Cronjob: reindex all

It is helpful to regenerate the index by a cronjob. Therefor exists a script that reindexes all data of all projects you already created. Don’t fiddle with the parameters above :-) … use the script in ./cronscripts/ directory.

Show parameters

You can run reindex_all_profiles.php -h or –help to get a list of supported prameters.

===== AhCrawler :: Cronjob - reindex all =====

CLI reindexer tool for a cronjob.
It flushes all indexed data of all profiles and then reindexes them.

  --update (without value)
    update only
    Do not flush and reindex all - only update (=rescan errors and missed items)

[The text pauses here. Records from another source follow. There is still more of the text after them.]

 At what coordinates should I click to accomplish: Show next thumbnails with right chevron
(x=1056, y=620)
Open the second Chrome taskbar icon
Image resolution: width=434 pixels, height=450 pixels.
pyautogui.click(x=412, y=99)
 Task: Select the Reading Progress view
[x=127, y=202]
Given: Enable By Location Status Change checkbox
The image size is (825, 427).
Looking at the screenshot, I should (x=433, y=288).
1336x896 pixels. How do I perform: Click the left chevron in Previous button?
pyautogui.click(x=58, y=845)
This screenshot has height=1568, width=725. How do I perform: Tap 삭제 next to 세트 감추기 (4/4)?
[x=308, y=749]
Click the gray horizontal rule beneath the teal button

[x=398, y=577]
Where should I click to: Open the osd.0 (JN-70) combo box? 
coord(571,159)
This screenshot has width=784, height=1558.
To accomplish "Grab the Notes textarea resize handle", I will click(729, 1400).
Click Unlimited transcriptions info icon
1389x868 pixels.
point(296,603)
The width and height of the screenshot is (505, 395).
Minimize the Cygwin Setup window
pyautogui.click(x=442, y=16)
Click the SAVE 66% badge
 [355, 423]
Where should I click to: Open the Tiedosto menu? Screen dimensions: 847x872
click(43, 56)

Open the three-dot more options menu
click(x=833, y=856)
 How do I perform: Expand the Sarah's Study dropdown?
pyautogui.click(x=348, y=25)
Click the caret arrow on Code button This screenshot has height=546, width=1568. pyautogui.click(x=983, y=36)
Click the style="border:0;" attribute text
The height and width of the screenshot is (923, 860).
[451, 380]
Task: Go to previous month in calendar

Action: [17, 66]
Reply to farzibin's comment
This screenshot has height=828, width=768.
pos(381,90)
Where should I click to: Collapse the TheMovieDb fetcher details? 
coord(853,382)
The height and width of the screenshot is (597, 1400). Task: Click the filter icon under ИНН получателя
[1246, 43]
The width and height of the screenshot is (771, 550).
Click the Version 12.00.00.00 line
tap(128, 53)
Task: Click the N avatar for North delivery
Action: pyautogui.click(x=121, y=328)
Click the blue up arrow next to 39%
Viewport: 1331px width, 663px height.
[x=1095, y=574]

  --profile [value] (value required)
    profile id
    Set a profile id. Do not handle all profiles - just a single one. default: all profiles
    If a value is given then it will be checked against regex /^[0-9]*$/

  --help (without value)
    show this help

Add cronjob

As an example to reindex every night at 2:15 AM add a crontab entry

15 2 * * *     php [path]/cronscripts/reindex_all_profiles.php 2>/dev/null

To start the script without parameters once per day should be the most common call for self managed servers. Add the redirection 2>/dev/null to prevent getting emails. In the backend you get the log output of the spider process.

Maybe you want to have a look to my Cronwrapper (on Github) … a daily job has a ttl of 1440 minutes:

15 2 * * * /usr/local/bin/ 1440 "php [path]/cronscripts/reindex_all_profiles.php"

Hints for usage on a shared hoster

A limititation on a shared hoster can be the execution timeout. You can try to run a an initial process for a full reindex (the same example like above)…

15 2     * * *   php [path]/cronscripts/reindex_all_profiles.php          2>/dev/null

and additionally add jobs with –update to finish the crawling of missed items:

15 4,6,8 * * *   php [path]/cronscripts/reindex_all_profiles.php --update 2>/dev/null

If you still get timeouts run the full index and update jobs profile by profile as single tasks.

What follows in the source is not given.